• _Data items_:
^^^^
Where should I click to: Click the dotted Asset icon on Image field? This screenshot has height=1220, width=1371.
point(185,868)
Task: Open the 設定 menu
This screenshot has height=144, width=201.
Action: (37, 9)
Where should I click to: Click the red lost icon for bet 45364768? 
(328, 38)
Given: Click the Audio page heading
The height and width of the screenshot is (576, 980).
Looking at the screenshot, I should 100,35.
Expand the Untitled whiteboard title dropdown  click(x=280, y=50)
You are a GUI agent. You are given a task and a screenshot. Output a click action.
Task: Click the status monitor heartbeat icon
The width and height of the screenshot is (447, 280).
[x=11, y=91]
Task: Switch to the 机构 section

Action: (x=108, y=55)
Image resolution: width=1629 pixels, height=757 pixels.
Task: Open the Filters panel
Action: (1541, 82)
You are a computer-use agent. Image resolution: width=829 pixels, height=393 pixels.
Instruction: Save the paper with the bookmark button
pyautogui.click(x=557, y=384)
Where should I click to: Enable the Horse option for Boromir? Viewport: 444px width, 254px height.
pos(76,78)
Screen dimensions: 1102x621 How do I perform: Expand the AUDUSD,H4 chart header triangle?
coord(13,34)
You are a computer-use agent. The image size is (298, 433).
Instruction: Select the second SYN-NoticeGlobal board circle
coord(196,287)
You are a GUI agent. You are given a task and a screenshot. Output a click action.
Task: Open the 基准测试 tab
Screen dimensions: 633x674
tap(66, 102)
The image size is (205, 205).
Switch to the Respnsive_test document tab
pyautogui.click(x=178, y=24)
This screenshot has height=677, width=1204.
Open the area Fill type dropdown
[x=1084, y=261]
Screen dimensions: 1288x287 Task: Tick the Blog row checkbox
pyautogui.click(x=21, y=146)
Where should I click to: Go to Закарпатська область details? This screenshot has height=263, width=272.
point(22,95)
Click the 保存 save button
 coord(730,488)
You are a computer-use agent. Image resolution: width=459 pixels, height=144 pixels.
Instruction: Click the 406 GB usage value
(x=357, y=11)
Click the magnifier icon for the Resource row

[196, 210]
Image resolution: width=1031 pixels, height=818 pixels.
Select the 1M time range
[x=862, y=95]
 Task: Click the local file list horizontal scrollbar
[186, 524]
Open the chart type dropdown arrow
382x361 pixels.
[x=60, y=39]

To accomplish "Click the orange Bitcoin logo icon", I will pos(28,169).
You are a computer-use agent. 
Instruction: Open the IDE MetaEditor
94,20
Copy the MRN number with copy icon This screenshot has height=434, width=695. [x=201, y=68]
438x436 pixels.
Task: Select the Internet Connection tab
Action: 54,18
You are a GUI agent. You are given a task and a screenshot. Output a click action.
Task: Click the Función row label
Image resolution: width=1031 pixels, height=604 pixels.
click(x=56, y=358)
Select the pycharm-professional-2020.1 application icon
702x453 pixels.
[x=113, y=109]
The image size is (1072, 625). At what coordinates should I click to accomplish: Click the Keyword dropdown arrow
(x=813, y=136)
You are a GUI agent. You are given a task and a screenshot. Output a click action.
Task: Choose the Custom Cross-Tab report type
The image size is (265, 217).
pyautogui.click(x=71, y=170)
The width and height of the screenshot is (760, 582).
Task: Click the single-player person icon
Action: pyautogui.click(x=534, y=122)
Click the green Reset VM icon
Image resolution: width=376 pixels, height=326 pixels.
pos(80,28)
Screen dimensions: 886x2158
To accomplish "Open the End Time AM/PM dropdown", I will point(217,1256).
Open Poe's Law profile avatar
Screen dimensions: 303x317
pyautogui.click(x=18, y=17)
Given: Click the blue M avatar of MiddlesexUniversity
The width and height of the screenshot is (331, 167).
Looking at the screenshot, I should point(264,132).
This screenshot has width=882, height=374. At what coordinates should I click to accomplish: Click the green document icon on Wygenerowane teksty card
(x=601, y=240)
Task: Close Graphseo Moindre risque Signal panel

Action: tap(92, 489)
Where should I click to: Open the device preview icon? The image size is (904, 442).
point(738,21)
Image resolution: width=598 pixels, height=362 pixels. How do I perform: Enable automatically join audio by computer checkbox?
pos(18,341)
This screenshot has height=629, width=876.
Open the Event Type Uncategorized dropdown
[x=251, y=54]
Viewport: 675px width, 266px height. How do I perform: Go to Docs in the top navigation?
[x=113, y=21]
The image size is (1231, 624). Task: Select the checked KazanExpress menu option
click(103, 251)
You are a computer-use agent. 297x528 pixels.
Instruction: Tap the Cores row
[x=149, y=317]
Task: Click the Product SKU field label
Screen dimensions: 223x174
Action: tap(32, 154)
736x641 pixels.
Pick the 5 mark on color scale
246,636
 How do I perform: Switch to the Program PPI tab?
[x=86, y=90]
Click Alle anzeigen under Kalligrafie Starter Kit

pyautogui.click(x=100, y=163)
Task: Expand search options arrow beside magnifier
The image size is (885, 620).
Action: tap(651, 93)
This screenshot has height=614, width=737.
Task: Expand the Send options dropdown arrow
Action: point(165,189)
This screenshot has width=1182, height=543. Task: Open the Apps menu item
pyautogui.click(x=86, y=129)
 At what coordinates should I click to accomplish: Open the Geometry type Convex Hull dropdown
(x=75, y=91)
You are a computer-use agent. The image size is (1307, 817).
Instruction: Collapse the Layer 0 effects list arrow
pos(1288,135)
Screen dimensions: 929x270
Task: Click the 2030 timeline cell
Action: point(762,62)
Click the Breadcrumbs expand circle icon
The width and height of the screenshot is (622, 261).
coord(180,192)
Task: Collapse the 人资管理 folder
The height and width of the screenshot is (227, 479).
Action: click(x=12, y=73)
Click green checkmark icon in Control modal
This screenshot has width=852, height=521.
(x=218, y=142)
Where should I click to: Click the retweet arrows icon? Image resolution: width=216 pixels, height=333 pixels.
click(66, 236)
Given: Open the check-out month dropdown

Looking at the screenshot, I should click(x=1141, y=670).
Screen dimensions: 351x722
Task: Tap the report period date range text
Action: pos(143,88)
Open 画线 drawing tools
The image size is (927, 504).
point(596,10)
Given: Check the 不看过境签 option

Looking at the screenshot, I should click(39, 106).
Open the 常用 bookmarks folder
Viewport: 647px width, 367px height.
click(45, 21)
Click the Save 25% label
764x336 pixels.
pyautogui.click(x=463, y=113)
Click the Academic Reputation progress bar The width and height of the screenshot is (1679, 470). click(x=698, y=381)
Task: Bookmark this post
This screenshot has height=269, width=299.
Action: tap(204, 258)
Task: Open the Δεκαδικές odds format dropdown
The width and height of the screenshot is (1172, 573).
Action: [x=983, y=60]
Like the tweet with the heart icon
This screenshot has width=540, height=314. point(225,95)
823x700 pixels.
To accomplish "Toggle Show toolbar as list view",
^^^^
• _Task brief_: Rewrite the data from the line containing "823x700 pixels." through the end, editing "list view" to "grid view" and leaving every other character unchanged.

• _Task answer_:
823x700 pixels.
To accomplish "Toggle Show toolbar as grid view",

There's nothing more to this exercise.